29/06/2026 06:17 - Actualidad
Ao comprar uma casa, os novos proprietários podem se deparar com surpresas de todo tipo. Mas o que Jeff Notrica, empresário norte-americano e presidente da Inman Park Properties, descobriu superou qualquer expectativa: durante uma inspeção no porão de sua nova aquisição em Atlanta, encontrou um barril da reconhecida marca de refrigerantes que especialistas datam do início do ano 1900.
O que parecia uma curiosidade se transformou em um achado de enorme valor histórico: especialistas afirmam que o recipiente pode ter sido utilizado para armazenar o protótipo original da Coca-Cola.
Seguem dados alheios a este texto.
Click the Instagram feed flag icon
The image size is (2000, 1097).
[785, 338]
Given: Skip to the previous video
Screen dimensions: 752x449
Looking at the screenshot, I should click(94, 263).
Notrica comprou a casa com o objetivo de preservar edifícios históricos da cidade. Seu plano é convertê-la em um espaço comercial para conservar seu legado, segundo declarou ao The Atlanta Journal-Constitution.
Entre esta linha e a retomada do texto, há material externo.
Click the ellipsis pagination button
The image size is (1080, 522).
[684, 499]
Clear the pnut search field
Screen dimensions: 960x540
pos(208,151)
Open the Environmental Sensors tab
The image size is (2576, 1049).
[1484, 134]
Para realizar a reforma, contratou a restauradora Alison Gordon, que junto com o Atlanta Preservation Center levará a cabo a recuperação e transformação do imóvel.
"É muito emocionante fazer parte de algo tão profundamente ligado à história de Atlanta"
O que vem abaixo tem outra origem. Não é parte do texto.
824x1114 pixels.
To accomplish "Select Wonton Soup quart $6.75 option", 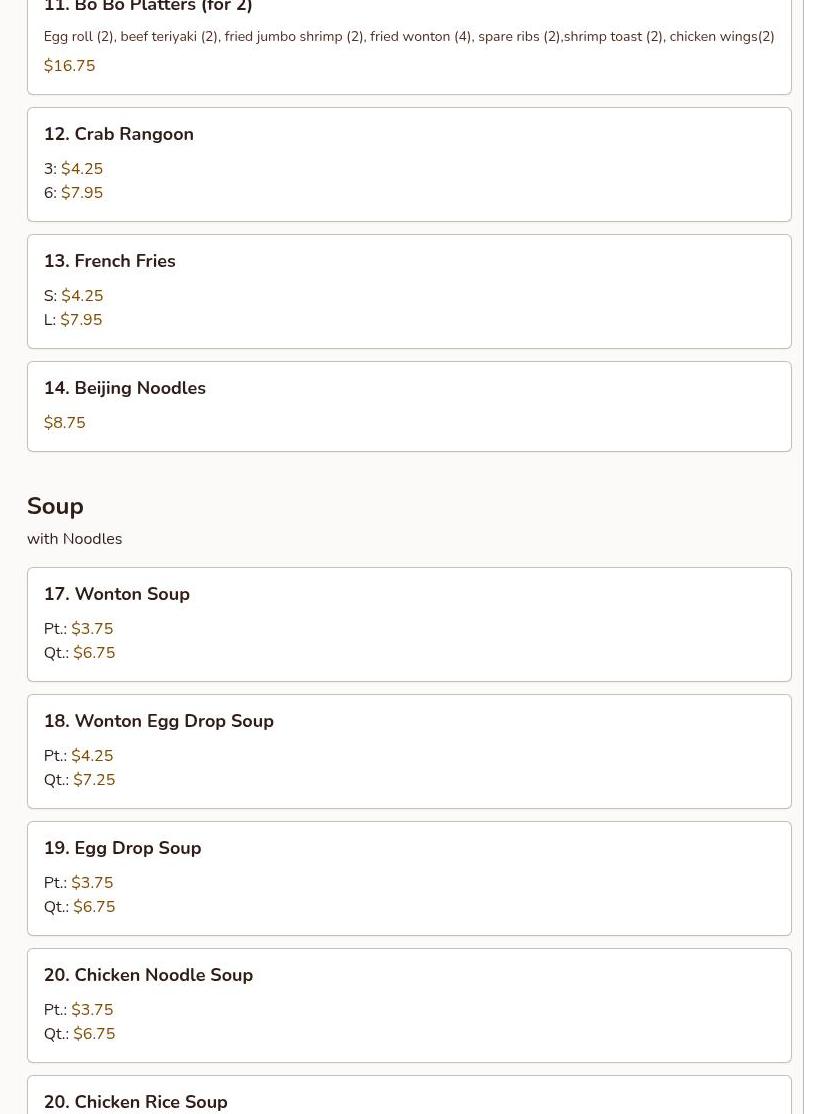I will pos(94,653).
A bebida foi criada por John Stith Pemberton em 1886 como um medicamento para dores de cabeça e fadiga. No entanto, foi Asa Griggs Candler quem viu seu potencial comercial e decidiu comprar a fórmula em 1888 por US$ 2.300.
A jogada foi brilhante: apenas quatro anos depois, as vendas haviam se multiplicado por dez. Entre 1894 e 1895 começou a expansão nacional com a abertura de fábricas em Dallas (Texas), Chicago (Illinois) e Los Angeles (Califórnia).
Para os fãs da marca, Atlanta oferece outra visita obrigatória: World of Coca-Cola, um complexo que combina museu e fábrica em uma área de 4.000 m².
Com mais de um milhão de visitantes anuais, o circuito inclui uma linha de engarrafamento em funcionamento, exposições com obras de Andy Warhol, Steve Penley e Norman Rockwell, e milhares de objetos vinculados à marca. O tour termina com uma degustação de mais de 70 produtos elaborados pela empresa em diferentes países.